California Dreaming:
Reforming Mathematics Education
September, 2004
The Study
In this book, Professor Suzanne Wilson tells the compelling and
contentious history of the past two decades of efforts to reform
mathematics education in California.
Findings
Wilson describes the early efforts to reform mathematics education
in the sprawling state as fairly straightforward: A group of
committed mathematics educators, inclined toward progressive
educational views, aligned a set of state level curriculum policies
to improve math education for all California youth. Indeed, she
chronicles how under then-California Schools Superintendent Bill
Honig, the state was able to produce a framework and aligned
assessment system, a theory of professional development, and
innovative curricula. “This was a reformer’s dream come true,
surprising in any context, especially surprising in a state as
diverse and large as California. But then things started to
disintegrate,” Wilson wrote. In 1991, tensions arose between Honig
and the California Board of Education and by 1992 criticism was
coming from new reformers who advocated a more traditional approach
to math teaching.

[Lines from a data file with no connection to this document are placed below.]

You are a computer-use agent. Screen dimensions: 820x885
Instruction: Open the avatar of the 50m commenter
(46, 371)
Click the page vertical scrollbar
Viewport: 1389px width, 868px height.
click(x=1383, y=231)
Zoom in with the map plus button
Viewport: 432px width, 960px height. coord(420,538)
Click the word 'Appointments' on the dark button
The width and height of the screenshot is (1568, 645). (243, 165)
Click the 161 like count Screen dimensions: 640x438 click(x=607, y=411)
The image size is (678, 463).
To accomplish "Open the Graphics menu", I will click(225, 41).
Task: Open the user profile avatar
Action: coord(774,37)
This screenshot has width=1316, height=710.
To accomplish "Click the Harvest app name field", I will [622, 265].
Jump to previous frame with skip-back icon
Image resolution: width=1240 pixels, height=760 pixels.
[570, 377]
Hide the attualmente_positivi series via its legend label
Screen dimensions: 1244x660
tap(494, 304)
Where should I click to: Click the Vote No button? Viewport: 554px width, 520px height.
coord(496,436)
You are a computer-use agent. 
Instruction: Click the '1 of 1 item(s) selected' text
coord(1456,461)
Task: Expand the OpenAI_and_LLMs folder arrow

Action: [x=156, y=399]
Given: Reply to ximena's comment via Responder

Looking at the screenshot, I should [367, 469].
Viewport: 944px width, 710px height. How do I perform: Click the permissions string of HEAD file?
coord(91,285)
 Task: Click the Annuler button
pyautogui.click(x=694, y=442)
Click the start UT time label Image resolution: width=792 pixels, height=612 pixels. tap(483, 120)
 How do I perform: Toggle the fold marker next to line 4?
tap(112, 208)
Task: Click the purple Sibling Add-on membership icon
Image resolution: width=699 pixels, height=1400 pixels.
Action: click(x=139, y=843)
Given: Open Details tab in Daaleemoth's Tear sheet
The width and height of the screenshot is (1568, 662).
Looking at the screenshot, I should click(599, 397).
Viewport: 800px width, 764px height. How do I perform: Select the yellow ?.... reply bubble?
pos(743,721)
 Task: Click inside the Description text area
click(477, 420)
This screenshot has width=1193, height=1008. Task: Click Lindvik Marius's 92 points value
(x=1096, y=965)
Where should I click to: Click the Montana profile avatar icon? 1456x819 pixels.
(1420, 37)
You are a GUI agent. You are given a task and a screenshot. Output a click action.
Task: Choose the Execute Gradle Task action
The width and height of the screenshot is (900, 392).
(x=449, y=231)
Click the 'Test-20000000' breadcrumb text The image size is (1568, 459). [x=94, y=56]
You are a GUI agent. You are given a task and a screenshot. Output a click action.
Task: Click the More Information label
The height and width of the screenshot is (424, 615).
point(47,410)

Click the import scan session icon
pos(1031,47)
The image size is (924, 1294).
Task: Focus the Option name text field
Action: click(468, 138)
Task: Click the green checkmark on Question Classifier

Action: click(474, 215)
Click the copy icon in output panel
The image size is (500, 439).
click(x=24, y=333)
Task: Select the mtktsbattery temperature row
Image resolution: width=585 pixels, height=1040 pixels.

At one point, the State Board sued Honig, which
led to court decision that gave the board more power and directed
the superintendent to implement board policy. In the end, the
attacks by various statewide groups led the state to abandon the
controversial and innovative testing system, California Learning
Assessment System (CLAS). As she ends the story, Wilson notes that
the debate continues to this day—in California as in other parts of
the country. “So, we have an unstable discourse and a stable
classroom experience, neither of which satisfies any reformer … in
this story, no matter their perspective. Further, we depend on
teachers …. Given the fact that a large-scale implementation of
high-quality traditional or progressive mathematics education has
never occurred, we know little about the relative educative merit of
those paradigms. What we need, then, is to stabilize
discourse—making it deliberative and sustained—while destabilizing
practice, pushing it to be more mathematically rigorous and more
accessible to more children.”
What It Means
To You
Given California’s contentious history of mathematics education
reform, are there lessons for Michigan? Is the mathematics in your
district at once rigorous and accessible to all children?
For More
Information
Wilson, S. (2003). California Dreaming: Reforming Mathematics
Education. New Haven: Yale University Press.